Il y avait déjà l’histoire de la mission photographique et cette ambiguïté sexuelle déjà. Cette intrigue, associée avec l’atmosphère du western, tout cela me semblait très intéressant.
Le titre de L’Odeur des garçons affamés ne ressemble pas à un titre de western…
Oui, d’ailleurs ce n’était pas le titre du projet au début. Le titre de travail, c’était Visions de l’Ouest. Au pluriel, elle jouait sur la photographie.
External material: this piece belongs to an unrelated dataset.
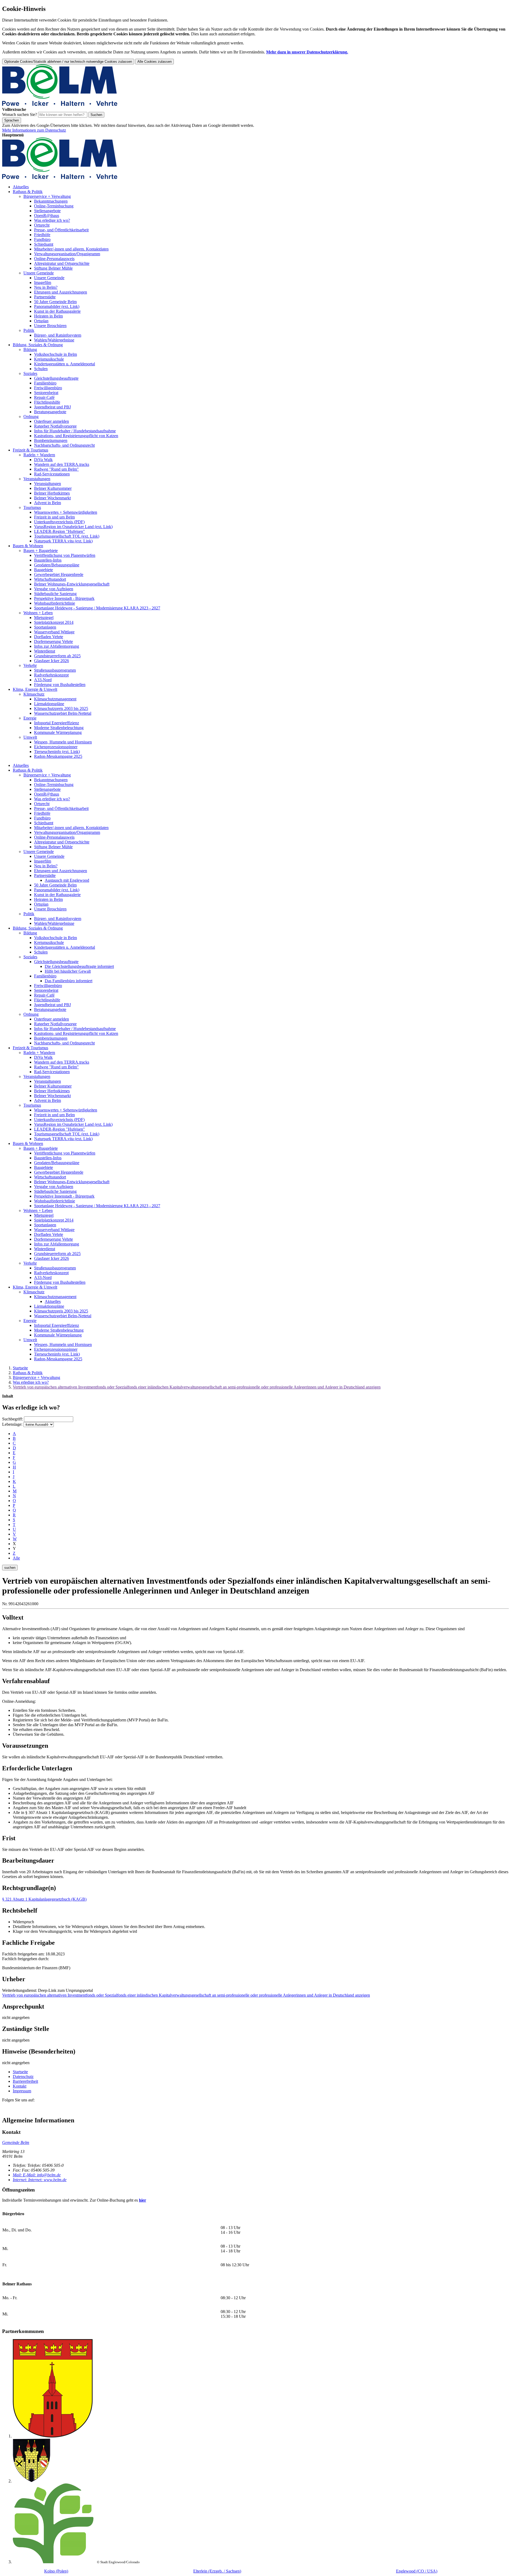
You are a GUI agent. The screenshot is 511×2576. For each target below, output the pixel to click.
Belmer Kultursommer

Comment est venue l’idée d’un tel titre?
Lorsque Loo est arrivée avec ce titre, j’ai d’abord trouvé cela précieux, trop précieux. Pourtant, avec le temps, cette expression s’est installée dans ma tête. Et je n’ai plus pu imaginer en changer. C’était trop parfait. C’est limite mauvais goût. J’avais lu sur un forum quelqu’un d’assez mauvaise foi, mais très drôle, qui disait que ça faisait penser au titre du prochain livre de Frédéric Mitterrand, et tout d’un coup, ça m’a paru beaucoup plus sympathique. Je me suis dit: «Ah oui, si c’est de mauvais goût comme ça, il a quelque chose d’intéressant derrière.»
Sur la couverture, la caravane des missionnaires traverse une gorge profonde en plein canyon… N’y aurait-il pas une double lecture de cette image
Évidemment, la connotation sexuelle de ce dessin est flagrante. Je suis étonné que les gens ne le voient pas plus frontalement. Cela me semblait évident. La forme même du passage est totalement vaginale… Et cela va parfaitement avec le titre L’odeur des garçons affamés… Car au fond, c’est du désir dont il s’agit dans cet album.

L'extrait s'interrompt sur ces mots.